Up until 1990, company old-age provision was primarily based on direct commitments by the employer. Such commitments (frequently referred to as firm or company pensions) were financed by the pensions provisions in the company. In 1990, a new legal framework for company old-age provision was created following the entry into force of the Company Pension Act (BPG) and the Pensionskassen Act (PKG).

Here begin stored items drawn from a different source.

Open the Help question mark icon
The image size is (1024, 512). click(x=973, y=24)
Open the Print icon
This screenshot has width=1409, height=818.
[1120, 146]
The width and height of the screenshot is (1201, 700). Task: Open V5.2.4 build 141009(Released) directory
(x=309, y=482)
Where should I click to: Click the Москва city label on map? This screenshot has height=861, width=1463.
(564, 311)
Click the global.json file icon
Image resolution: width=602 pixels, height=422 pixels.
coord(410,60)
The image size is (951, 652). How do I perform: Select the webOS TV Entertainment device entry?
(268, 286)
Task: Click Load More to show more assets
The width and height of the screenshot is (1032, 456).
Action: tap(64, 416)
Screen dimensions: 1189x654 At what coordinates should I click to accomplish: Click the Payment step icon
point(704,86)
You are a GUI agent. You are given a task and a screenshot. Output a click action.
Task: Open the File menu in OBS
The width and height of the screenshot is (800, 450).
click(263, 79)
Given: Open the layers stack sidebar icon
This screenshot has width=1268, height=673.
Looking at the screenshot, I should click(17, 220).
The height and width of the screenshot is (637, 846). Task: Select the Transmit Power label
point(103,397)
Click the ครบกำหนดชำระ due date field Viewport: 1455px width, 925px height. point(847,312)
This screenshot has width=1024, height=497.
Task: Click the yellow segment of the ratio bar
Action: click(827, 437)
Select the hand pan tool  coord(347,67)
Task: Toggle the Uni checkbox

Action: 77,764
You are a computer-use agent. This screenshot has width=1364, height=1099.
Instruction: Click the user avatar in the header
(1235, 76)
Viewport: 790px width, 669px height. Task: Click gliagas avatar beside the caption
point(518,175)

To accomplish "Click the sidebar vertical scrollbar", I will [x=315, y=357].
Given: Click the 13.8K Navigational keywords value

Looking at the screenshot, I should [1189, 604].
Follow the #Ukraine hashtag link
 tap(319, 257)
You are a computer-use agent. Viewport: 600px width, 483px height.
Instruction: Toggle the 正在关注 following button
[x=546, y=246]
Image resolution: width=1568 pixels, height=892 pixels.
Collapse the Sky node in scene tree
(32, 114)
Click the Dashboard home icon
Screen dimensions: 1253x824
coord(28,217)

  • The BPG defined the coverage (under employment law) of benefits and entitlements arising from commitments from company pensions, which are made by the employer to the employee by way of an employment relationship under private law. Such commitments are intended to be covered on the whole by means of two measures. In the event of the employee leaving the undertaking (change of employer) the employee should be protected against losing such pension benefits (vesting). In addition the opportunity of the employer to revoke benefits that have been previously committed should not be excluded, but should instead be materially restricted, since long-term arrangements are frequently made by the employer in good faith about the promised old-age provision and therefore must be all the more protected against such a revocation, since the employee in any case makes advanced payments through their activity for the undertaking.
  • The PKG defines how company old-age provision is conducted by Pensionskassen (pension funds).

There are basically two different types of Pensionskasse commitment. In the case of defined contribution commitments (known internationally as defined contribution [DC] schemes) the employer pays contributions to the Pensionskasse that are invested in the capital market. The pension amount therefore depends heavily on the development of the capital markets. The beneficiaries (entitled and recipients) also bear the underwriting risk in addition to the investment risk, since when calculating the pension at the time of the benefit commencing the mortality charts that apply at that time will also apply. In the case of defined benefit commitments (known internationally as defined benefit [DB] schemes) the employer promises in advance to finance a defined pension benefit in accordance with the amount of contributions it makes to the Pensionskasse. The employee bears the investment risk and the underwriting risk. In addition to the two aforementioned types of pensions, there are also various mixed forms, known internationally as “hybrid schemes” (one example of a mixed form would be a defined contribution commitment, which in any case stipulates a minimum occupational invalidity pension, for which the employer shall in the case of such a benefit event occurring under certain circumstances shall be required to make additional contributions up to this minimum amount).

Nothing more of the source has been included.